###                                          **Supply Chain - NLP based Threat Detection**

This model uses the implementation of **BERT from the TensorFlow Models** repository on GitHub at tensorflow/models/official/nlp/bert. It uses L=12 hidden layers (Transformer blocks), a hidden size of H=768, and A=12 attention heads

**Configuration Section**

In [55]:

input_training_master_filepath = 'master_train.csv'
input_training_node_filepath = 'node_train.csv'
input_test_master_filepath = 'master_test.csv'
input_test_node_filepath = 'node_test.csv'

Output_file_path = 'result_submission.csv'

bert_module_url = 'https://tfhub.dev/tensorflow/bert_en_uncased_L-12_H-768_A-12/2' # default path '
   
    

In [56]:
# import libraries

import numpy as np
import pandas as pd
from sklearn.model_selection import train_test_split
from sklearn.metrics import precision_score, recall_score, f1_score
import tensorflow as tf
from tensorflow.keras.layers import Dense, Input
from tensorflow.keras.optimizers import Adam
from tensorflow.keras.models import Model
from tensorflow.keras.callbacks import ModelCheckpoint, Callback
import tensorflow_hub as hub
import tokenization



Helper Function 1 for `BERT Layer`

In [57]:

# Encode text into tokens, masks, and segment flags

def bert_encode(texts, tokenizer, max_len=128):
    all_tokens = []
    all_masks = []
    all_segments = []
    
    for text in texts:
        
        text = tokenizer.tokenize(text)
        
        text = text[:max_len-2]
        input_sequence = ["[CLS]"] + text + ["[SEP]"]
        pad_len = max_len - len(input_sequence)
        
        tokens = tokenizer.convert_tokens_to_ids(input_sequence)
        tokens += [0] * pad_len
        pad_masks = [1] * len(input_sequence) + [0] * pad_len
        segment_ids = [0] * max_len
        
        all_tokens.append(tokens)
        all_masks.append(pad_masks)
        all_segments.append(segment_ids)
    
    return np.array(all_tokens), np.array(all_masks), np.array(all_segments)

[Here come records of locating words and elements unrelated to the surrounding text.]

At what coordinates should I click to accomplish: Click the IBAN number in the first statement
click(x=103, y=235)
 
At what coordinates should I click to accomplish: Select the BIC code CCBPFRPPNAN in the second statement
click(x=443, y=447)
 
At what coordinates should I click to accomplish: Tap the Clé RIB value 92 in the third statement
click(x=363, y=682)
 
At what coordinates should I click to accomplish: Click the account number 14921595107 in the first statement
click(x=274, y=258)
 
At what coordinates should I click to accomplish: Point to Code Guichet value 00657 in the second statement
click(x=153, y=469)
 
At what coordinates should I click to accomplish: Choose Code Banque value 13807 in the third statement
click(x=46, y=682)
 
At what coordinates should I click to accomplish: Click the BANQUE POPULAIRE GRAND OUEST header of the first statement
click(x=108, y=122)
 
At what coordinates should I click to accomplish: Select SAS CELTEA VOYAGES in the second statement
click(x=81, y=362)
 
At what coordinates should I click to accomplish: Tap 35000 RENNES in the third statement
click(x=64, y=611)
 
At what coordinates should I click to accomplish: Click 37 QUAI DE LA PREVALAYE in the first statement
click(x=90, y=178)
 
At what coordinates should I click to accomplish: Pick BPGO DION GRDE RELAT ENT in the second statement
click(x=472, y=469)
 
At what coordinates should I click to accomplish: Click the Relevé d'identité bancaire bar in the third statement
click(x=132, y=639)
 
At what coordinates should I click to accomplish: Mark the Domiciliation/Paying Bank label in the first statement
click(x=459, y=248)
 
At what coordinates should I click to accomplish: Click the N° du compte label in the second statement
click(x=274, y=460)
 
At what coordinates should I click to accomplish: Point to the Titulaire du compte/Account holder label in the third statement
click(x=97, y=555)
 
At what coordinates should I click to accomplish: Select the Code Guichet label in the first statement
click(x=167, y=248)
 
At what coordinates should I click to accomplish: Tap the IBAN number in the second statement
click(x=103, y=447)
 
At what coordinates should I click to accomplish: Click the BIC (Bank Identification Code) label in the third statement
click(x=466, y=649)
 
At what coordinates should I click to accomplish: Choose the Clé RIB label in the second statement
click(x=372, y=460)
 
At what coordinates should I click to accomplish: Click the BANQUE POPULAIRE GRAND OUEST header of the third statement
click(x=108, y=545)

Helper Function 2 for `BERT Layer`

In [58]:

def build_model(bert_layer, max_len=128):
    
    input_word_ids = Input(shape=(max_len,), dtype=tf.int32, name="input_word_ids")
    input_mask = Input(shape=(max_len,), dtype=tf.int32, name="input_mask")
    segment_ids = Input(shape=(max_len,), dtype=tf.int32, name="segment_ids")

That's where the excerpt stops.